Comment on The level of engagement on Reddit these days
remington@beehaw.org 5 weeks ago
We can still find engagement in small niche subs on Reddit. We’ve known, for many years, that people were going to move away from large corporate-controlled sites such as Reddit, Twitter etc…
The Fediverse is addressing this. It isn’t a panacea. However, it is a re-imagining of what we want the Internet to be.
There are many others, that will come along after us, to address this further.
Dymonika@beehaw.org 5 weeks ago
What will stop bots from coming here? Registration filters and user reports?
ringwraithfish@startrek.website 5 weeks ago
Bots are already proliferating the fediverse. Kbin is constantly spammed with “buy online drugs here” links.
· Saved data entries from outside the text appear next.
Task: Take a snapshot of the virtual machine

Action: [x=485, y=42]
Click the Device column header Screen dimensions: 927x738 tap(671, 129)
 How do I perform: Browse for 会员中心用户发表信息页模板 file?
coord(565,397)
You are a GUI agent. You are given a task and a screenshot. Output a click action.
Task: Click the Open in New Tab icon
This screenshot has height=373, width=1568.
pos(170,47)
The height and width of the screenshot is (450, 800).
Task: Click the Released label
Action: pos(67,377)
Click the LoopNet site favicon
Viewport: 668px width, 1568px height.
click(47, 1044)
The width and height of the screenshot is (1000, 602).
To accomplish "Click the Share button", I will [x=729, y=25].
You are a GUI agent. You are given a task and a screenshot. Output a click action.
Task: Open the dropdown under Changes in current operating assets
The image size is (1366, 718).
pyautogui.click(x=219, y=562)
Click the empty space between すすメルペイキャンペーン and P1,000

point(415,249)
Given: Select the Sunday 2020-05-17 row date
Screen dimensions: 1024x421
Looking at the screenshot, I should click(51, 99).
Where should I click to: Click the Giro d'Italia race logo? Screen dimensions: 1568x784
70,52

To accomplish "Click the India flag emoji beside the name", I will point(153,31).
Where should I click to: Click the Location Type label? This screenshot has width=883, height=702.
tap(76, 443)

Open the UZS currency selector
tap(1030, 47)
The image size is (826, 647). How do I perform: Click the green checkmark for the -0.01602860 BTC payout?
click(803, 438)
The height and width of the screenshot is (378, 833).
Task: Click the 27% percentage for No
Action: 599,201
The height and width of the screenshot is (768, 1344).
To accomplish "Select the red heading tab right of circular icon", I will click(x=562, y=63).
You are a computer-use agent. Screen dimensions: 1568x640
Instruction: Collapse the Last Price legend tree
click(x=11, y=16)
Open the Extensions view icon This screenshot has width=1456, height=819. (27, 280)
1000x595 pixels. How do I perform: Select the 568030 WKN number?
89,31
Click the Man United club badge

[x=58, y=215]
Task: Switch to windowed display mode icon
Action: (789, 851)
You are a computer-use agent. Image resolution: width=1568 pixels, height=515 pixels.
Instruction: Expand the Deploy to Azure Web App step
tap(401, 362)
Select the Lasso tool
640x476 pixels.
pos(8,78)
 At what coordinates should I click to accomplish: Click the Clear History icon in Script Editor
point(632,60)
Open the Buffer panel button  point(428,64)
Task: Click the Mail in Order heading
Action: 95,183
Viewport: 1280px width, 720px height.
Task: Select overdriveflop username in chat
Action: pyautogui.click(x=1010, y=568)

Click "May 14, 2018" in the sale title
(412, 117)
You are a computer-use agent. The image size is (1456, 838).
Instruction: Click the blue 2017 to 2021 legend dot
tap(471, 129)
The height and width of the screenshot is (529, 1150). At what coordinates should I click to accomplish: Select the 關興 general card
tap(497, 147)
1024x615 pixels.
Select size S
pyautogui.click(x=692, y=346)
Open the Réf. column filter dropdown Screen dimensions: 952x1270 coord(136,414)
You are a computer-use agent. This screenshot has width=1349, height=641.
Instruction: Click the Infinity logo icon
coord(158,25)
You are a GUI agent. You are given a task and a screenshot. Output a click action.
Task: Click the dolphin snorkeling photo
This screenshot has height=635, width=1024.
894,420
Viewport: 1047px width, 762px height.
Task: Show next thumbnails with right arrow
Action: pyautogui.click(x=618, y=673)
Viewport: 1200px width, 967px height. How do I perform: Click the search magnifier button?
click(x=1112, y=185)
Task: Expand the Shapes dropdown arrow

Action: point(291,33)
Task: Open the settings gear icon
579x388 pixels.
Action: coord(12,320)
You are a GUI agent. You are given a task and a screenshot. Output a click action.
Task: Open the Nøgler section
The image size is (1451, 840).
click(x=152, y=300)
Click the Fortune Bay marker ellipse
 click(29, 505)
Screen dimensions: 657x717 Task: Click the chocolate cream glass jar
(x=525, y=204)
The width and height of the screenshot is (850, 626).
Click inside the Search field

Transparent bots (those that are tagged as bots) try to boost engagement by reposting things from Reddit, but are still perpetuating one of the rest aspects of reddit even if they’re being upfront about it. AI generated articles posted on obvious junk websites are constantly being spammed by the same accounts.
It’s a difficult problem to solve.
otter@lemmy.ca 5 weeks ago
One thing I noticed the other day, while banning one such bot, is that the same network has been posting on Reddit as well.
Turns out the Reddit ones have been posting the spam for months, while the Lemmy ones get banned within hours.
Part of that is the lower volume of content here, but part of it is also the great people that take the time to report bad content ♥️
ringwraithfish@startrek.website 5 weeks ago
I always report. However, I heard that the report only goes to the admin of your instance. Maybe future releases will support cross instance reporting and the ability for admins to “trust” bans by admins from other instances.
Dymonika@beehaw.org 5 weeks ago
Got examples? I’ve never seen this once as a Kbin user.
Blaze@lemmy.zip 5 weeks ago
They come up every few weeks, usually admins ban them quickly
ringwraithfish@startrek.website 5 weeks ago
Here’s one: kbin.social/m/random/t/1060795 I always see them popping up under random@kbin.social
rwhitisissle@beehaw.org 5 weeks ago
I would imagine IP bans would be useful. Although the issue with this is that you run into the problem other websites are having: people who are valid users that are on VPNs get caught in the filter of IP bans because botnets also use the same VPNs.
henfredemars@infosec.pub 5 weeks ago
There will always be bots on the Internet. I do not believe this is a solvable problem. Instead, we focus on mitigation.
However, Reddit has little incentive to fight the bots because it increases engagement metrics. In fact, it costs money and reduces profits to reduce bot activity. Hence, so many bots.
Right here on Lemmy, because nobody financially benefits from turning a blind eye to the problem, I think we have a head start. This platform is created by users for users. For that reason, I think we should never have the problem quite to the same extent as they do.
drwho@beehaw.org 5 weeks ago
There are spambots that still post on Usenet newsgroups even after organics abandoned them twenty years ago.
B0rax@feddit.de 5 weeks ago
Yes, if it grows large enough, the bots will come.